Each round, flat-faced, bevel-edged, white, compressed tablet, debossed with KPI 116 on one side and scored on the other side, contains: 25 µg (present as liothyronine sodium 25.9 µg). Nonmedicinal ingredients: calcium sulfate, gelatin, starch, stearic acid, sucrose and talc. Bottles of 100.

25 µg of liothyronine is equivalent to approximately 65 mg of desiccated thyroid or thyroglobulin and 0.1 mg of L-thyroxine.

Headache, irritability, nervousness, sweating, tachycardia, increased bowel motility and menstrual irregularities. Because of liothyronine's rapid cut-off of activity, such symptoms will generally disappear within a few days after dosage is reduced. Angina pectoris or congestive heart failure may be induced or aggravated.

Shock may also develop. Massive overdosage may result in symptoms resembling thyroid storm. Chronic excessive dosage will produce the signs and symptoms of hyperthyroidism.
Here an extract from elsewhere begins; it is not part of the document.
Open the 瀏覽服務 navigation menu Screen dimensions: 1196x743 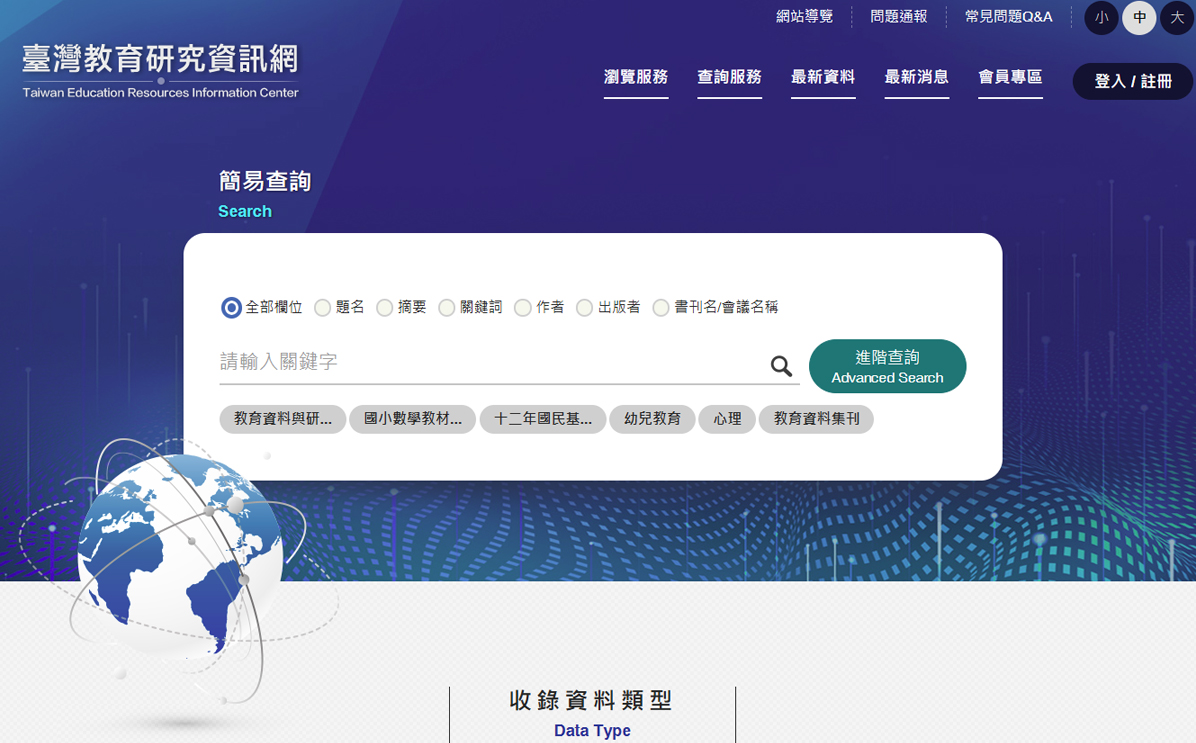[x=636, y=77]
General supportive measures. Sedation if indicated. If tachycardia is present, reserpine may be helpful. Measures should be instituted to control shock if present, such as intravenous fluids, oxygen. Intravenous hydrocortisone should be considered for the treatment of unrecognized adrenal insufficiency.
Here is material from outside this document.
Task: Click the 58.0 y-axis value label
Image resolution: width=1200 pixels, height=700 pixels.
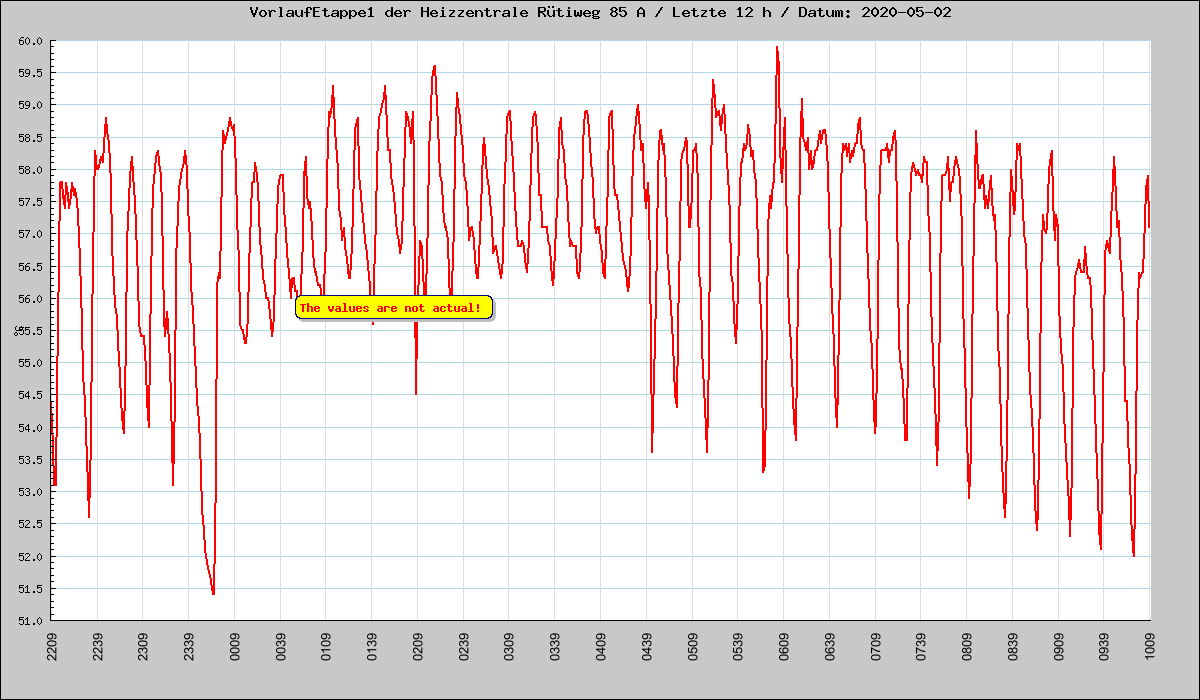Action: point(29,170)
Recommended starting dosage is 25 µg daily. Daily dosage then may be increased by 12.5 or 25 µg every 1 or 2 weeks. Usual maintenance dosage is 25 to 75 µg daily. Smaller doses may be fully effective in some patients, while 100 µg may be required in others.

Since the mother provides little or no thyroid hormone to the fetus, infants with thyroid dysfunction will require replacement therapy from birth. Treatment should be initiated as early as possible to avoid permanent physical and mental changes. Recommended starting dosage is 5 µg daily, with a 5 µg increment every 3 to 4 days until the desired response is achieved. Infants a few months old may require only 20 µg daily for maintenance. At 1 year, 50 µg daily may be required. Above 3 years, full adult dosage may be necessary.

Recommended starting dosage is 5 µg daily. Based on sperm count and motility, daily dosage may be increased by 5 or 10 µg every 2 to 4 weeks. Daily dosage will usually not exceed 25 µg and rarely should dosage exceed 50 µg daily in this indication.

Recommended starting dosage is 5 µg daily. This dosage my be increased by 5 to 10 µg daily every 1 to 2 weeks. When 25 µg daily is reached, dosage may be increased every week or two by 12.5 or 25 µg. Usual maintenance dosage is 75 µg daily.

In the elderly or in children, therapy should be started with 5 µg daily and increased only by 5 µg increments at the recommended intervals.

When switching a patient to Cytomel from thyroid, L-thyroxine or thyroglobulin, discontinue the other medication, initiate Cytomel at a low dosage, and increase gradually according to the patient's response. When selecting a starting dosage, bear in mind that this drug has a rapid onset of action, and that residual effects of the other thyroid preparation may persist for the first several weeks of therapy.

Myxedematous patients are very sensitive to thyroid substances; dosage should be started at a very low level and increased gradually. Recommended starting dose is 5 µg daily. This may be increased by 5 or 10 µg daily every 1 or 2 weeks. Usual maintenance dosage is 50 to 100 µg daily.

When I¹³¹ thyroid uptake is in the borderline high range, administer 75 to 100 µg of Cytomel daily for 7 days, then repeat I¹³¹ thyroid uptake test. In the hyperthyroid patient, 24-hour I¹³¹ thyroid uptake will not be affected significantly. In the euthyroid patient, 24-hour I¹³¹ thyroid uptake will drop to less than 20%.